On the other hand, the debate of whether to cover or exclude gene therapies largely stems from the high costs associated with these drugs. Lenmeldy carries a hefty price tag with a wholesale acquisition cost of $4.25 million in the United States, making it the most expensive drug in the world. While this gene therapy is a one-time, single-dose infusion, a cost of this magnitude would be debilitating to many plans. Due to these high-cost drugs, plans may elect to generally exclude gene therapies, but this decision also carries compliance considerations. The first concern would be the language used in the plan document. Gene and cell therapies are new and broad, which can pose difficulties when crafting plan definitions and exclusions.

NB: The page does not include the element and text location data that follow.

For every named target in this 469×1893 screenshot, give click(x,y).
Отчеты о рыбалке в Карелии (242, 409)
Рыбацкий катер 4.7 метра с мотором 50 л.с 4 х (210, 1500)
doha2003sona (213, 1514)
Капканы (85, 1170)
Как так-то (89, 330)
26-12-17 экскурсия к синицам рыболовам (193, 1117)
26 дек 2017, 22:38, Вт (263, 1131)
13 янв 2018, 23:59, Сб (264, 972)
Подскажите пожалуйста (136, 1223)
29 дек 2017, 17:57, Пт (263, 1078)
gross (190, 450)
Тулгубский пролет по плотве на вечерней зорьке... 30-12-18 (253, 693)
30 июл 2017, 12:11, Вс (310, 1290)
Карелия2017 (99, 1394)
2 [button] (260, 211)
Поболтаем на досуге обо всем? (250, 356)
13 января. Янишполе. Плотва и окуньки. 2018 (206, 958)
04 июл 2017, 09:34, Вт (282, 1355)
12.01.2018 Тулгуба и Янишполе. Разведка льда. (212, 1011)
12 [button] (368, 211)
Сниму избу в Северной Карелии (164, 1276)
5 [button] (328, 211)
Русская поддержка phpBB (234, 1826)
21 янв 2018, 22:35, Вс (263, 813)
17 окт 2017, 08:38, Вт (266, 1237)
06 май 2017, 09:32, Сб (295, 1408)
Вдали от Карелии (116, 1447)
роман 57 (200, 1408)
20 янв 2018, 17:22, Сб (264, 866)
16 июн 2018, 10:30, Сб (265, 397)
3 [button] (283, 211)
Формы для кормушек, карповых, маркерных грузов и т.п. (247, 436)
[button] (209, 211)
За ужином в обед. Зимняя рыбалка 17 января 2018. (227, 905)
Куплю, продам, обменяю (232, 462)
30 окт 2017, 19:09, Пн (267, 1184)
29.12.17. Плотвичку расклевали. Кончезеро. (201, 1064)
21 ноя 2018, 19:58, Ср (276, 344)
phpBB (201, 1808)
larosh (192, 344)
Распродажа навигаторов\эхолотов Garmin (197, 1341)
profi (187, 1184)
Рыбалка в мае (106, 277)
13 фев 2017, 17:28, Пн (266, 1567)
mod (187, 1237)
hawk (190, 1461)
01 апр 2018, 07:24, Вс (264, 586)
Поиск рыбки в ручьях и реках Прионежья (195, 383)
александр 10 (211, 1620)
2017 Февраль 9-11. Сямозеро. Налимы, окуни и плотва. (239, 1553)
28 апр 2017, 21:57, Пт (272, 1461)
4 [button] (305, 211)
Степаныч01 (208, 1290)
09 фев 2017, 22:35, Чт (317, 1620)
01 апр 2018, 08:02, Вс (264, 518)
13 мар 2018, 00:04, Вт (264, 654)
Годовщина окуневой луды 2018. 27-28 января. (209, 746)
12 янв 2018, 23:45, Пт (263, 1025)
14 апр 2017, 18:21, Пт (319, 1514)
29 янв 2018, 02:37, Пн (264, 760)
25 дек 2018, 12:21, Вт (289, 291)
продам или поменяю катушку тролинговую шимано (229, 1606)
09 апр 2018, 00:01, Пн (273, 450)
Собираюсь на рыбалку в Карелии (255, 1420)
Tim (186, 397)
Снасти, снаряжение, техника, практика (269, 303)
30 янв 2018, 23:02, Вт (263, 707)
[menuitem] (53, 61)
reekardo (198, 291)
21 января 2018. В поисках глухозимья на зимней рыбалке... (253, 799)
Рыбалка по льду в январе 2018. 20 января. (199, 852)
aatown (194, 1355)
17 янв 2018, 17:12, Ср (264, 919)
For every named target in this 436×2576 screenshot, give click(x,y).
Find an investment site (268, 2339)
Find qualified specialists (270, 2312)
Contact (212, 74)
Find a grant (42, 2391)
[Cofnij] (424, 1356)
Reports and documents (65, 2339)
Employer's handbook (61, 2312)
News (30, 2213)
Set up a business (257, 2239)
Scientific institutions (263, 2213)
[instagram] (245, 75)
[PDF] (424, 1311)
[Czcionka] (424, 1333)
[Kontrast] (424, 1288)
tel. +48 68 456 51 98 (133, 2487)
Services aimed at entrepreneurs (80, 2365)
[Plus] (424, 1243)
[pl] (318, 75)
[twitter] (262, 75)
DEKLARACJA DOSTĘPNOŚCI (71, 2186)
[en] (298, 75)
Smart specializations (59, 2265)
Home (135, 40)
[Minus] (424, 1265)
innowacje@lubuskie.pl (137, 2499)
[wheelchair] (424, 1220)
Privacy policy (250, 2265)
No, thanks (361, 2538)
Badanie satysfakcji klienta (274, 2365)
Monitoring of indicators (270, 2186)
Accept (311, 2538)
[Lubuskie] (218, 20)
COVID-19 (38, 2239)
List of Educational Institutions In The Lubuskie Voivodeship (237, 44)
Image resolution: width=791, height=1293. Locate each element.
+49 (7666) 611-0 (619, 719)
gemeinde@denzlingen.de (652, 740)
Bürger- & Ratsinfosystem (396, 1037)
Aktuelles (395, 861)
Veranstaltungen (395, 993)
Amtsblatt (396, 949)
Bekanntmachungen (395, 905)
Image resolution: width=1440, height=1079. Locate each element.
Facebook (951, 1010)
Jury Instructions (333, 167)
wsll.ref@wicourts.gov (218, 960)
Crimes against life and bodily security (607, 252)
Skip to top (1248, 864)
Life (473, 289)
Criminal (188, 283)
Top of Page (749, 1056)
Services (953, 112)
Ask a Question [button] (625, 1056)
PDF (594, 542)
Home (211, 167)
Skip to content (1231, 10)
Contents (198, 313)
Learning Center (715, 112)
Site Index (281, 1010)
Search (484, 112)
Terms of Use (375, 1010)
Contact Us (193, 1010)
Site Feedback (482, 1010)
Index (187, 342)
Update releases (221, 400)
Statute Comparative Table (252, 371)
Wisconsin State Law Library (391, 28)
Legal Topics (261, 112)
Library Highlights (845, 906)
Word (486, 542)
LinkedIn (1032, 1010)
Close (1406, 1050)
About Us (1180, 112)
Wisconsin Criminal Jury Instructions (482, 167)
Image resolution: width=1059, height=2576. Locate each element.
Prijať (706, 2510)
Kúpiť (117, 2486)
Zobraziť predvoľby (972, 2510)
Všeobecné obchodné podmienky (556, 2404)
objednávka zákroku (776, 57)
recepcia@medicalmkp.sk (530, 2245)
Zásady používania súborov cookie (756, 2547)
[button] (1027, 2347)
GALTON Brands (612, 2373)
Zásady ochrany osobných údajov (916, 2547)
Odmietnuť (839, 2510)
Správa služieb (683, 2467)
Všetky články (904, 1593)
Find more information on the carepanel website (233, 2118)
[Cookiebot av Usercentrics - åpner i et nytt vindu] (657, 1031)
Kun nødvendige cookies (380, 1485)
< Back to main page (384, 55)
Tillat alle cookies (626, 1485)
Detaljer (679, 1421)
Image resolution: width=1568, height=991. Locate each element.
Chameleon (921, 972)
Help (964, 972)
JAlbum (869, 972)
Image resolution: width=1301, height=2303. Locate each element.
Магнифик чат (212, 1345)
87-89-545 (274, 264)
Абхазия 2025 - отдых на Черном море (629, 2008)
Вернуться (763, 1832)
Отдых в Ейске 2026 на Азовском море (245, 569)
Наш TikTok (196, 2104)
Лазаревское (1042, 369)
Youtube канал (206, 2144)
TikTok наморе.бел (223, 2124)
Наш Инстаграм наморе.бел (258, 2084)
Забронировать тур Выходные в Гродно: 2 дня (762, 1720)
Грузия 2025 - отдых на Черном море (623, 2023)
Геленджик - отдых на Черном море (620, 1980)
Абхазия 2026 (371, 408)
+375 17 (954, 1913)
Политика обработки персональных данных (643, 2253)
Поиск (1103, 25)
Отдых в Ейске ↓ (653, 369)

Specificity within the plan is necessary as any ambiguity in the plan language could be troublesome to the plan. Given the broad nature of these terms, the plan must be clear in differentiating between gene therapy in cell therapy if the intent is to treat them differently. The plan should also be sure to not impose a plan limitation that would target a specific individual. While a plan may exclude gene therapies, it is unable to do so in response to an individual’s new diagnosis which necessitates an expensive gene therapy as this would be discriminatory under HIPAA.
There are plenty of factors to consider when discussing the coverage or exclusion of gene therapy. The FDA approval of Lenmeldy is an indication that there is likely a host of other gene therapies that may be approved by the FDA in the future. Considering the topic of gene therapy is not going anywhere, it will be interesting to see if costs will change and what effects these drugs will have on the industry as a whole.